---
title: "Collection of Comparison Functions"
author: "Laura Vairus"
date: "2023-08-21"
---

In [None]:
import numpy as np
import pandas as pd
import matplotlib.pyplot as plt
from collections import Counter

In [None]:
# Comparison functions

def get_diffmats(mat1, mat2):
    # make diffmats
    diffmat = mat1 - mat2
    abs_diffmat = np.abs(diffmat)
    # rel_diffmat = abs_diffmat / (np.abs(pre_avg) + np.abs(post_avg) + 1**-16)
    # relmax_diffmat = get_relmax(abs_diffmat) 
    # relmed_diffmat = get_relmed(abs_diffmat) 
    # rel95_diffmat = get_rel99(abs_diffmat)

    # new diff mat
    mat1_colwise_maxes = np.max(mat1, axis=0)
    mat2_colwise_maxes = np.max(mat2, axis=0)

    tot_colwise_maxes = np.maximum(mat1_colwise_maxes, mat2_colwise_maxes)

    relmax3_diffmat = diffmat / tot_colwise_maxes

    return relmax3_diffmat

    #return (abs_diffmat, rel_diffmat, relmax_diffmat, relmed_diffmat, rel95_diffmat)


def get_summary(arr):
    """
    input: any np array 
    output: dict of its mean, median, std_dev, min, max, total sum, q1, q3, and iqr
    """
    summary = {
        "mean": np.mean(arr),
        "median": np.median(arr),
        "std_dev": np.std(arr),
        "minimum": np.min(arr),
        "maximum": np.max(arr),
        "total_sum": np.sum(arr),
        "q1": np.percentile(arr, 25),
        "q3": np.percentile(arr, 75),
        "iqr": np.percentile(arr, 75) - np.percentile(arr, 25)
    }
    return summary


def get_colwise_summary_df(arr):
    """
    input: a 2+ dim np array 
    output: summary of every column as a pd dataframe
    """
    # Initialize empty dictionary
    col_summaries = {}
    # Compute summary statistics for each column and store in dictionary
    for col_index in range(arr.shape[1]):
        col_name = col_index
        col_data = arr[:, col_index]
        col_summary = get_summary(col_data)
        col_summaries[col_name] = col_summary
    # Convert dictionary to DataFrame
    col_summaries_df = pd.DataFrame(col_summaries).transpose()

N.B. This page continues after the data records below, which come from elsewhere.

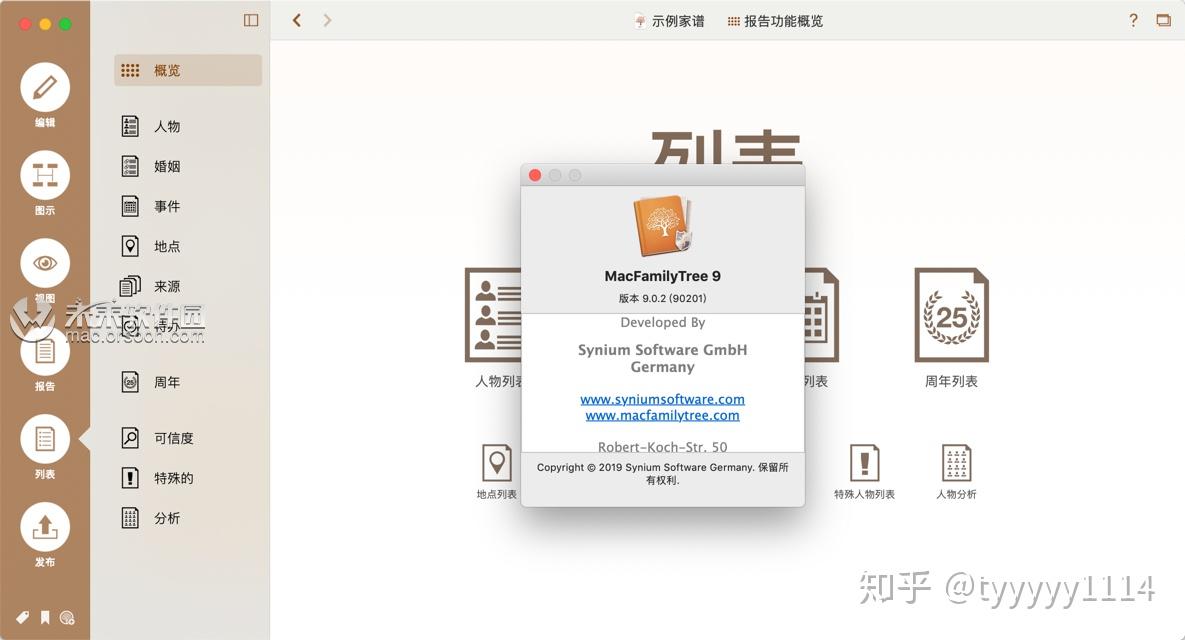This screenshot has width=1185, height=640.
Task: Switch to the 概览 (Overview) tab
Action: (x=165, y=70)
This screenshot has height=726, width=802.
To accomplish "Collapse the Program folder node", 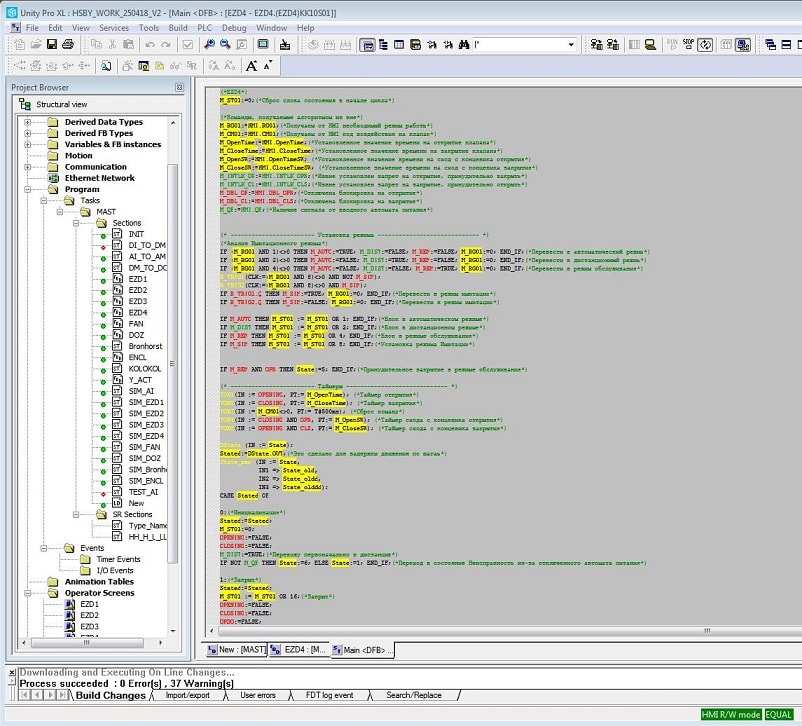I will coord(28,189).
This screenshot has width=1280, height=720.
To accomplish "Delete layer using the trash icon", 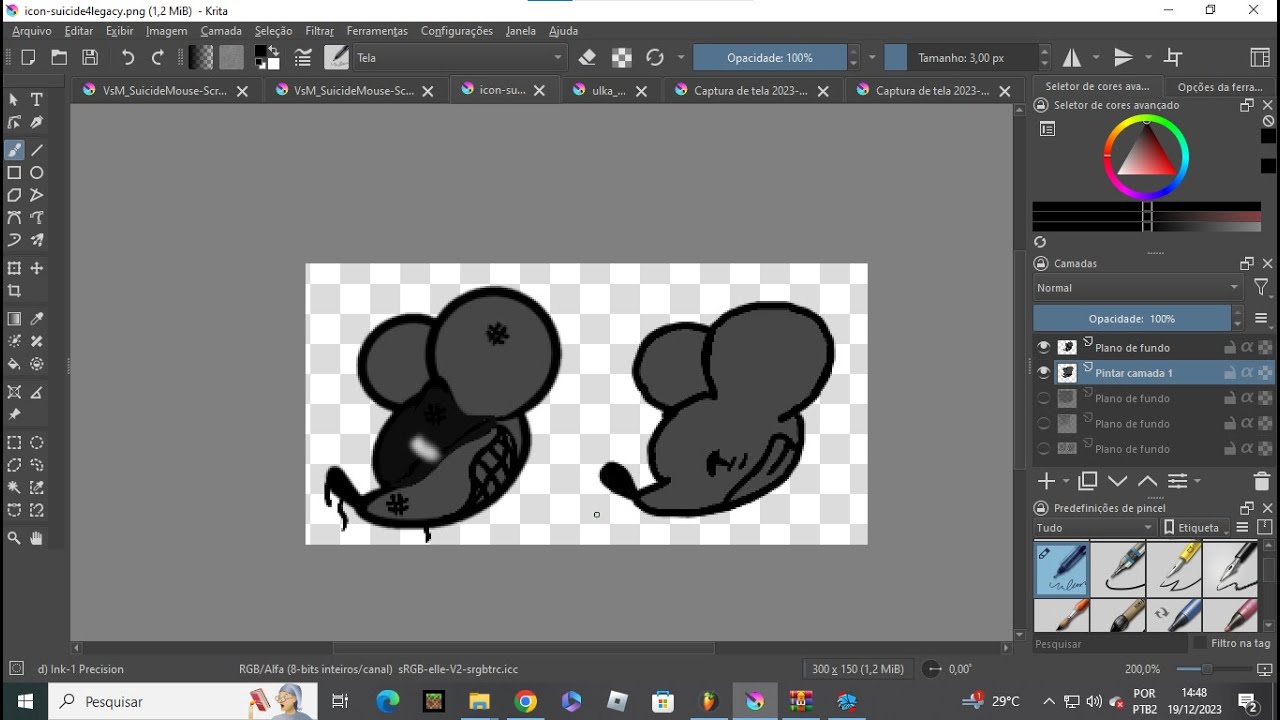I will (x=1261, y=481).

    return col_summaries_df


def plot_tols_vs_outs(arr, mintol, maxtol, steps):
    """
    Plots tolerance vs percentage of outliers for a np array
    This is to help you visualize the different tolerances and choose which one you want to use

    Parameters:
    arr (np array): array you're interested in
    mintol (int): minimum tolerance you want
    maxtol (int): maximum tolerance you want
    steps (int): amount of points you want plotted between your min and max tolerances

    Returns:
    None
    """
    # make x and y values
    x = np.linspace(maxtol, mintol, steps)
    y = []
    for tol in x:
        num_outs = len(get_outliers(arr, tol))
        out_perc = num_outs/arr.size
        print(f'tolerance: {round(tol, 2)}, num outs: {num_outs}, out percent: {out_perc}')
        y.append(out_perc)
    # plot x and y
    plt.scatter(x, y)
    plt.xlabel('tolerance')
    plt.ylabel('percentage of outliers')
    plt.show()

    return None


def get_outliers(arr, tol):
    """
    returns every value of a np array that is above a specified tolerance
    (if your tolerance is 1, every value above 1 is considered an outlier and returned)

    Parameters:
    arr (np array): array you're interested in
    tol (int): max value you tolerate

    Returns:
    a np array of every value above the tolerance
    """
    outs = arr[arr > tol]

    return outs


def get_outlier_inds(arr, tol):
    """
    returns the index of every value of a np array that is above a specified tolerance

    Parameters:
    arr (np array): array you're interested in
    tol (int): max value you tolerate, anything above this is considered an outlier

    Returns:
    a list of 0: a list of tuples of indicies, 1: a list of row indices, and 2: a list of column indicies, of every value above the tolerance
    """
    # get list of ind tuples
    out_inds = np.where(arr > tol)
    out_inds_arr = np.array(list(zip(out_inds[0], out_inds[1])))
    # get list of row and col inds
    row_inds = out_inds[0]
    col_inds = out_inds[1]

    return [out_inds_arr, row_inds, col_inds]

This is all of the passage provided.